*Extract*.
Thursday, April 11, 2013

Mike Rice: Another victim of political correctness

This whole "controversy" surrounding Mike Rice, the head coach of the Rutgers basketball team, is inflated nonsense. In fact, Rice is—as so many others before him have been—a victim of political correctness.
There, I said it.
Rice was fired by the university earlier this month after practice video surveillance showed him whipping basketballs at players, grabbing them by the jerseys and kicking at them. He is also heard to have been verbally abusive, at one point telling a player, "You're a fairy, you're a faggot!"
That Mike Rice is passionate, there is no doubt. Did he deserve to be fired? Does he deserve to feel, in his own words, like an embarrassment to his family? He didn't embezzle any money, he didn't commit any crimes of passion, evidence of his friskiness were not found on an intern's dress. He didn't even wipe out an entire village with a drone.
Let's face it, Rice got in trouble because he was pushing minority students around. Once the self-appointed arbiters of justice infecting our social media got a hold of this video, the school was going to suffer a fate almost as bad as that of Penn State. Rice had to be fired to save face, especially since the assumption is people apparently cannot distinguish between raping 10-year-old boys and daring to be confrontational with, say, a 6 foot, 5 inch 19-year-old.

*Tasks for this exercise*.
#1 Quote the post about Mike Rice from "Mike Rice: Another" up to and including "of political correctness.".
#2 Say whether each statement agrees with the post about Mike Rice, answering yes or no and quoting the deciding words: (a) Rice was the head coach of the Rutgers basketball team. (b) Rice embezzled money from the university. (c) The practice video showed Rice kicking at players.

*Data supplied*.
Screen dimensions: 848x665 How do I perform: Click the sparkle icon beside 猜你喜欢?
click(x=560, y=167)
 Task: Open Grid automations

==

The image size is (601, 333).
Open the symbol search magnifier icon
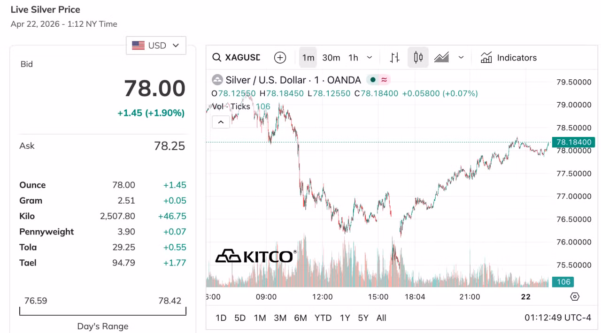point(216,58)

*Answers*.
#1
Mike Rice: Another victim of political correctness

This whole "controversy" surrounding Mike Rice, the head coach of the Rutgers basketball team, is inflated nonsense. In fact, Rice is—as so many others before him have been—a victim of political correctness.

#2
(a) Yes: "Mike Rice, the head coach of the Rutgers basketball team"
(b) No: "He didn't embezzle any money"
(c) Yes: "grabbing them by the jerseys and kicking at them"